Nach ein paar scharfen Kurven kamen wir wieder am Fluss entlang, wo uns Pferde und Kühe, die auf saftigen Weiden grasten, verrieten, dass die Ranch nicht mehr weit sein konnte. Wenig später sahen wir die ersten Hütten und überquerten die Brücke vor der Hauptlodge.
Die Bitterroot-Ranch
Es liegt auf der anderen Seite des East Fork und grenzt im Osten an das 2 Millionen Hektar große Wind River Indianerreservat und im Norden an den Shoshone National Forest. Rundherum gibt es unberührte Natur, in der es neben Grizzlybären auch Elche, Elche, Weißschwanz- und Maultierhirsche, Wölfe, Dickhornschafe, Steinadler, Pronghorn-Antilopen und viele andere Tierarten gibt. Seit etwa 45 Jahren ist diese Ranch im Besitz der Familie Fox, und Jahr für Jahr kommen Pferdeliebhaber aus der ganzen Welt, um eine Woche oder länger in dieser spektakulären Wildnis zu reiten.
Das Fliegenfischen ist hier selbst für Amerikaner ein weitgehend unentdecktes Geheimnis und in Europa fast völlig unbekannt. Rancher Bayard Fox ist ein Pferdeliebhaber, aber auch ein Fliegenfischer, der seine Gäste oft mit leidenschaftlichem Enthusiasmus bei Fangexpeditionen auf seinem eigenen privaten Flussabschnitt sowie auf anderen wunderbaren Abschnitten dieses Traumflusses und benachbarten Bächen mit hervorragenden Angelmöglichkeiten begleitet. Unbeschreiblich! Innerhalb weniger Stunden nach unserer Ankunft breitet sich in uns ein Gefühl der Ruhe aus, wie wir es noch nie erlebt haben. Mitten in der Wildnis werden wir Teil der wilden, ungebrochenen Natur und fühlen uns vollkommen erfüllt.
Unsere Blockhütte liegt direkt am Fluss, wo wir das Rauschen des klaren Wassers hören können. Das und das warme Wetter (70-80° F) reichten aus, um uns zu inspirieren, unser Glück beim Angeln für ein paar Stunden vor dem Abendessen zu versuchen. So begann unser Abenteuer beim Angeln auf Cutthroat-Forellen. In der East Fork gibt es viele Felsbrocken und Baumstämme, die einen idealen Lebensraum für Forellen bieten. Wir hatten jede Menge selbstgebundene Fliegen dabei, die sich in bayerischen Gewässern bewährt hatten, aber wir wussten nicht, ob die Cutthroat-Forellen sie annehmen würden oder nicht.

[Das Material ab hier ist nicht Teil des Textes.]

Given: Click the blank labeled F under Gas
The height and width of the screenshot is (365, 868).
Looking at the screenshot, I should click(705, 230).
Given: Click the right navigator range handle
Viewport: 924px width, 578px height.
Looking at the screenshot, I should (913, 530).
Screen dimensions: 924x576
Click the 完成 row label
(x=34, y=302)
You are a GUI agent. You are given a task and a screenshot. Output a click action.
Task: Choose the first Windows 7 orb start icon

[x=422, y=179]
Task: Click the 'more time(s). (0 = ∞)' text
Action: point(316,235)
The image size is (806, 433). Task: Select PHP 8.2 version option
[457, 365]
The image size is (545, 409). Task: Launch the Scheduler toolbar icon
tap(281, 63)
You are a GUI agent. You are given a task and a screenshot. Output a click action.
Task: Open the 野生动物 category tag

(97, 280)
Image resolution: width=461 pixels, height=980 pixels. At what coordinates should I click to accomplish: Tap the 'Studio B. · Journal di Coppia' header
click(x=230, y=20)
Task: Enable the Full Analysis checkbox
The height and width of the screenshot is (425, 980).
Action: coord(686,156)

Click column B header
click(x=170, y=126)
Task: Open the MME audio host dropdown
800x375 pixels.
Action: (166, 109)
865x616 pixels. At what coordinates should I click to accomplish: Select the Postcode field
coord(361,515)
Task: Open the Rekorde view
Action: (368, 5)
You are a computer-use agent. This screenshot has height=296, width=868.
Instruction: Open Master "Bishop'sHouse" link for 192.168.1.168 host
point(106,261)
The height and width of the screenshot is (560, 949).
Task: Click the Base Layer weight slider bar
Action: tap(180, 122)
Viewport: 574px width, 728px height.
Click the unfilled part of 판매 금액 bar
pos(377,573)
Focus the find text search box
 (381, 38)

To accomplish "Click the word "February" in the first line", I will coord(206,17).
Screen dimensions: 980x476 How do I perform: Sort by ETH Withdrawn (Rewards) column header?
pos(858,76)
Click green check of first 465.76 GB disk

Bis zu diesem Zeitpunkt hatten wir keine Insekten entdeckt, die uns bei der Wahl der richtigen Fliege hätten helfen können. Ein Versuch mit einer leichten Cahill wurde innerhalb einer Minute durch unsere erste Cutthroat-Forelle belohnt, die einen unerwartet starken Lauf zeigte, angetrieben von ihrer kräftigen Schwanzflosse. Es war ein wunderschönes Exemplar, dem bald so viele weitere folgten, dass wir verblüfft waren. Diese Forellenart lebt hier seit hunderttausend Jahren völlig wild und in unvorstellbarer Zahl.
Die Ostgabel des Wind River
Der East Fork entspringt in den Absaroka Mountains und fließt nach Süden, wo er zwischen Dubois und Crowheart in den Wind River mündet. Die genaue Länge des Flusses ist wegen seiner vielen Windungen schwer zu messen, aber er muss mindestens 30 Meilen lang sein. Um den Oberlauf des Flusses oberhalb der Ranch zu beangeln, folgten wir der unbefestigten Straße, die durch die Ranch führt, in den angrenzenden Shoshone National Forest eintritt und um eine steile Schlucht herum ansteigt, bevor sie ein paar Meilen weiter wieder in den Fluss mündet.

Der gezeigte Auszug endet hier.